* START *

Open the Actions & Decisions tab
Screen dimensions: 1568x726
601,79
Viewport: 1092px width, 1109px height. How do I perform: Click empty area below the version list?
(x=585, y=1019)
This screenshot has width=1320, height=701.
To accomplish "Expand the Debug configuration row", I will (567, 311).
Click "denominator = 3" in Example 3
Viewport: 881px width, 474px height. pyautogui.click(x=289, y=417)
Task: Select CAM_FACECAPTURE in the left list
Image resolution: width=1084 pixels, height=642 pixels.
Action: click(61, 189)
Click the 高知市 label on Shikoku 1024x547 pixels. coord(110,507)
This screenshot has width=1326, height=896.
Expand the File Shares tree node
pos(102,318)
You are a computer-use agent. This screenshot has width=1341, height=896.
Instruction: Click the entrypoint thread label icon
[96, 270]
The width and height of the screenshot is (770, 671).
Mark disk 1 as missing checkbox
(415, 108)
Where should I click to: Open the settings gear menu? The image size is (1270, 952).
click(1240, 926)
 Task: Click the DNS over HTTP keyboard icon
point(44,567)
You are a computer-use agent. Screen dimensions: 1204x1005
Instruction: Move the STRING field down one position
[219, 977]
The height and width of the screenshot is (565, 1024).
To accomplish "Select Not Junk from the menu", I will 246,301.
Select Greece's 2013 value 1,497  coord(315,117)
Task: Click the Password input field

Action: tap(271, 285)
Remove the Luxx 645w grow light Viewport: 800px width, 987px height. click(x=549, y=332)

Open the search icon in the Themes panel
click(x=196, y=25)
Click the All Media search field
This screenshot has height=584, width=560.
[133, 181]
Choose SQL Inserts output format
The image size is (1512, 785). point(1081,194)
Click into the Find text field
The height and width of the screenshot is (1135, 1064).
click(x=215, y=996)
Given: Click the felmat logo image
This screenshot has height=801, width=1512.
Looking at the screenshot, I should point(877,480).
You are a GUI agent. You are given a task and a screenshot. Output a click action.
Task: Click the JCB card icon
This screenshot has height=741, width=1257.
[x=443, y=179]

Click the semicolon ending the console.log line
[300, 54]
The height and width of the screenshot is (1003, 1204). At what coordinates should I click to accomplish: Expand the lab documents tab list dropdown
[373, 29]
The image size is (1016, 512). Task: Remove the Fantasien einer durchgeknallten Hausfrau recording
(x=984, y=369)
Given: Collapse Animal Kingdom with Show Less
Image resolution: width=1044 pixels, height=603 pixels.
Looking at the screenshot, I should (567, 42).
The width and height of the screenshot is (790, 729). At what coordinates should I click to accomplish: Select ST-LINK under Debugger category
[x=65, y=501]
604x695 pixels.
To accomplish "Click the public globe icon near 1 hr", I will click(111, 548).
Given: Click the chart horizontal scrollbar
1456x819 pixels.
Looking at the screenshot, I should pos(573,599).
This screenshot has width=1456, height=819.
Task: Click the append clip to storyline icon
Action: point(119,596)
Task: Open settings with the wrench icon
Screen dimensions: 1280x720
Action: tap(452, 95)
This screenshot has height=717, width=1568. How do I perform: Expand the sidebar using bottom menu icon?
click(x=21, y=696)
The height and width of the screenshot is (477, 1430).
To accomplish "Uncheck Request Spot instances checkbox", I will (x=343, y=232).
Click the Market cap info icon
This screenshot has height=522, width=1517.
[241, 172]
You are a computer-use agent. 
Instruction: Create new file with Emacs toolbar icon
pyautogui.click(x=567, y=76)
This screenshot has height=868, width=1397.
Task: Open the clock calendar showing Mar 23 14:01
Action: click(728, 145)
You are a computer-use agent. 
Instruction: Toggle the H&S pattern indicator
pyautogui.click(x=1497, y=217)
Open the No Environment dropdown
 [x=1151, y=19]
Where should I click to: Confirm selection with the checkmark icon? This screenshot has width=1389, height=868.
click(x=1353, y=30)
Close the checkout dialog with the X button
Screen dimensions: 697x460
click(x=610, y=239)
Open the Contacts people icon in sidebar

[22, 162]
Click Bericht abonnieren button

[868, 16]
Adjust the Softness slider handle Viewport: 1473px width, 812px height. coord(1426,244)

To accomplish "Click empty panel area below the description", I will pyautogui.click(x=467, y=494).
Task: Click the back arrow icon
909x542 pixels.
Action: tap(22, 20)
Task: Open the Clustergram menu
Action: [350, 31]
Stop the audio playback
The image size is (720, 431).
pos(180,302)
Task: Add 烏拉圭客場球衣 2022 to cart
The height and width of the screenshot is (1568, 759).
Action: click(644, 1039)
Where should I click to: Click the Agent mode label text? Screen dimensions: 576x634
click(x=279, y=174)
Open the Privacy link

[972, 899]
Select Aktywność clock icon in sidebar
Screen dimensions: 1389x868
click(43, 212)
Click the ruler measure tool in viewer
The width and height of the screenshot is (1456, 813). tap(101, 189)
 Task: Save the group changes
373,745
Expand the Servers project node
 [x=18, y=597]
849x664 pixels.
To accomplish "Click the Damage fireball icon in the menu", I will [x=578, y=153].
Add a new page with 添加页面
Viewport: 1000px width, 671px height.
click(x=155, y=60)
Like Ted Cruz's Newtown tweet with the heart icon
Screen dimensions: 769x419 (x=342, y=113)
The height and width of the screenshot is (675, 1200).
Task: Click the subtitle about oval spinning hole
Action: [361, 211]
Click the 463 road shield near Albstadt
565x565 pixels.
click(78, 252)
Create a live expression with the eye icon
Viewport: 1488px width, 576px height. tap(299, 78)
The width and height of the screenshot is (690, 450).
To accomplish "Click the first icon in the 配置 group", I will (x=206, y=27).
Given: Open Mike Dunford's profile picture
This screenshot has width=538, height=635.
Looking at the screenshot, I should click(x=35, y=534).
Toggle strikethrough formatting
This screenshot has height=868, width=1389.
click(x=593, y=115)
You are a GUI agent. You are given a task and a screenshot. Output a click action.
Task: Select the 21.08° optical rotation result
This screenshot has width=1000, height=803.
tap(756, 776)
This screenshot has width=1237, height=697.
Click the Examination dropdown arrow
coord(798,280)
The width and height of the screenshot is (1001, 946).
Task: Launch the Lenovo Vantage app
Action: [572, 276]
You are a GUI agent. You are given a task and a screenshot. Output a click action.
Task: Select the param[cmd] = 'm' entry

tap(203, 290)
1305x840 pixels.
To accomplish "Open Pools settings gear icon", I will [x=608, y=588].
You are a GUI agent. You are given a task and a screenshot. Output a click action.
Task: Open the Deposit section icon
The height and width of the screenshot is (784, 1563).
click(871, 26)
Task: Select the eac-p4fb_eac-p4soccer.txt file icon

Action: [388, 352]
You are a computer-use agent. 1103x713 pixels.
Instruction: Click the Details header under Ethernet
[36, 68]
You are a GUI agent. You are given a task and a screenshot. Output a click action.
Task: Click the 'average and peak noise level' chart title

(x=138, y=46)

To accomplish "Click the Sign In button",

* END *

[Required work]
Copy out all of the data above verbatim, from its first line through its last.

[Exercise result]
Open the Actions & Decisions tab
Screen dimensions: 1568x726
601,79
Viewport: 1092px width, 1109px height. How do I perform: Click empty area below the version list?
(x=585, y=1019)
This screenshot has width=1320, height=701.
To accomplish "Expand the Debug configuration row", I will (567, 311).
Click "denominator = 3" in Example 3
Viewport: 881px width, 474px height. pyautogui.click(x=289, y=417)
Task: Select CAM_FACECAPTURE in the left list
Image resolution: width=1084 pixels, height=642 pixels.
Action: click(61, 189)
Click the 高知市 label on Shikoku 1024x547 pixels. coord(110,507)
This screenshot has width=1326, height=896.
Expand the File Shares tree node
pos(102,318)
You are a computer-use agent. This screenshot has width=1341, height=896.
Instruction: Click the entrypoint thread label icon
[96, 270]
The width and height of the screenshot is (770, 671).
Mark disk 1 as missing checkbox
(415, 108)
Where should I click to: Open the settings gear menu? The image size is (1270, 952).
click(1240, 926)
 Task: Click the DNS over HTTP keyboard icon
point(44,567)
You are a computer-use agent. Screen dimensions: 1204x1005
Instruction: Move the STRING field down one position
[219, 977]
The height and width of the screenshot is (565, 1024).
To accomplish "Select Not Junk from the menu", I will 246,301.
Select Greece's 2013 value 1,497  coord(315,117)
Task: Click the Password input field

Action: tap(271, 285)
Remove the Luxx 645w grow light Viewport: 800px width, 987px height. click(x=549, y=332)

Open the search icon in the Themes panel
click(x=196, y=25)
Click the All Media search field
This screenshot has height=584, width=560.
[133, 181]
Choose SQL Inserts output format
The image size is (1512, 785). point(1081,194)
Click into the Find text field
The height and width of the screenshot is (1135, 1064).
click(x=215, y=996)
Given: Click the felmat logo image
This screenshot has height=801, width=1512.
Looking at the screenshot, I should point(877,480).
You are a GUI agent. You are given a task and a screenshot. Output a click action.
Task: Click the JCB card icon
This screenshot has height=741, width=1257.
[x=443, y=179]

Click the semicolon ending the console.log line
[300, 54]
The height and width of the screenshot is (1003, 1204). At what coordinates should I click to accomplish: Expand the lab documents tab list dropdown
[373, 29]
The image size is (1016, 512). Task: Remove the Fantasien einer durchgeknallten Hausfrau recording
(x=984, y=369)
Given: Collapse Animal Kingdom with Show Less
Image resolution: width=1044 pixels, height=603 pixels.
Looking at the screenshot, I should (567, 42).
The width and height of the screenshot is (790, 729). At what coordinates should I click to accomplish: Select ST-LINK under Debugger category
[x=65, y=501]
604x695 pixels.
To accomplish "Click the public globe icon near 1 hr", I will click(111, 548).
Given: Click the chart horizontal scrollbar
1456x819 pixels.
Looking at the screenshot, I should pos(573,599).
This screenshot has width=1456, height=819.
Task: Click the append clip to storyline icon
Action: point(119,596)
Task: Open settings with the wrench icon
Screen dimensions: 1280x720
Action: tap(452, 95)
This screenshot has height=717, width=1568. How do I perform: Expand the sidebar using bottom menu icon?
click(x=21, y=696)
The height and width of the screenshot is (477, 1430).
To accomplish "Uncheck Request Spot instances checkbox", I will (x=343, y=232).
Click the Market cap info icon
This screenshot has height=522, width=1517.
[241, 172]
You are a computer-use agent. 
Instruction: Create new file with Emacs toolbar icon
pyautogui.click(x=567, y=76)
This screenshot has height=868, width=1397.
Task: Open the clock calendar showing Mar 23 14:01
Action: click(728, 145)
You are a computer-use agent. 
Instruction: Toggle the H&S pattern indicator
pyautogui.click(x=1497, y=217)
Open the No Environment dropdown
 [x=1151, y=19]
Where should I click to: Confirm selection with the checkmark icon? This screenshot has width=1389, height=868.
click(x=1353, y=30)
Close the checkout dialog with the X button
Screen dimensions: 697x460
click(x=610, y=239)
Open the Contacts people icon in sidebar

[22, 162]
Click Bericht abonnieren button

[868, 16]
Adjust the Softness slider handle Viewport: 1473px width, 812px height. coord(1426,244)

To accomplish "Click empty panel area below the description", I will pyautogui.click(x=467, y=494).
Task: Click the back arrow icon
909x542 pixels.
Action: tap(22, 20)
Task: Open the Clustergram menu
Action: [350, 31]
Stop the audio playback
The image size is (720, 431).
pos(180,302)
Task: Add 烏拉圭客場球衣 2022 to cart
The height and width of the screenshot is (1568, 759).
Action: click(644, 1039)
Where should I click to: Click the Agent mode label text? Screen dimensions: 576x634
click(x=279, y=174)
Open the Privacy link

[972, 899]
Select Aktywność clock icon in sidebar
Screen dimensions: 1389x868
click(43, 212)
Click the ruler measure tool in viewer
The width and height of the screenshot is (1456, 813). tap(101, 189)
 Task: Save the group changes
373,745
Expand the Servers project node
 [x=18, y=597]
849x664 pixels.
To accomplish "Click the Damage fireball icon in the menu", I will [x=578, y=153].
Add a new page with 添加页面
Viewport: 1000px width, 671px height.
click(x=155, y=60)
Like Ted Cruz's Newtown tweet with the heart icon
Screen dimensions: 769x419 (x=342, y=113)
The height and width of the screenshot is (675, 1200).
Task: Click the subtitle about oval spinning hole
Action: [361, 211]
Click the 463 road shield near Albstadt
565x565 pixels.
click(78, 252)
Create a live expression with the eye icon
Viewport: 1488px width, 576px height. tap(299, 78)
The width and height of the screenshot is (690, 450).
To accomplish "Click the first icon in the 配置 group", I will (x=206, y=27).
Given: Open Mike Dunford's profile picture
This screenshot has width=538, height=635.
Looking at the screenshot, I should click(x=35, y=534).
Toggle strikethrough formatting
This screenshot has height=868, width=1389.
click(x=593, y=115)
You are a GUI agent. You are given a task and a screenshot. Output a click action.
Task: Select the 21.08° optical rotation result
This screenshot has width=1000, height=803.
tap(756, 776)
This screenshot has width=1237, height=697.
Click the Examination dropdown arrow
coord(798,280)
The width and height of the screenshot is (1001, 946).
Task: Launch the Lenovo Vantage app
Action: [572, 276]
You are a GUI agent. You are given a task and a screenshot. Output a click action.
Task: Select the param[cmd] = 'm' entry

tap(203, 290)
1305x840 pixels.
To accomplish "Open Pools settings gear icon", I will [x=608, y=588].
You are a GUI agent. You are given a task and a screenshot. Output a click action.
Task: Open the Deposit section icon
The height and width of the screenshot is (784, 1563).
click(871, 26)
Task: Select the eac-p4fb_eac-p4soccer.txt file icon

Action: [388, 352]
You are a computer-use agent. 1103x713 pixels.
Instruction: Click the Details header under Ethernet
[36, 68]
You are a GUI agent. You are given a task and a screenshot. Output a click action.
Task: Click the 'average and peak noise level' chart title

(x=138, y=46)

To accomplish "Click the Sign In button",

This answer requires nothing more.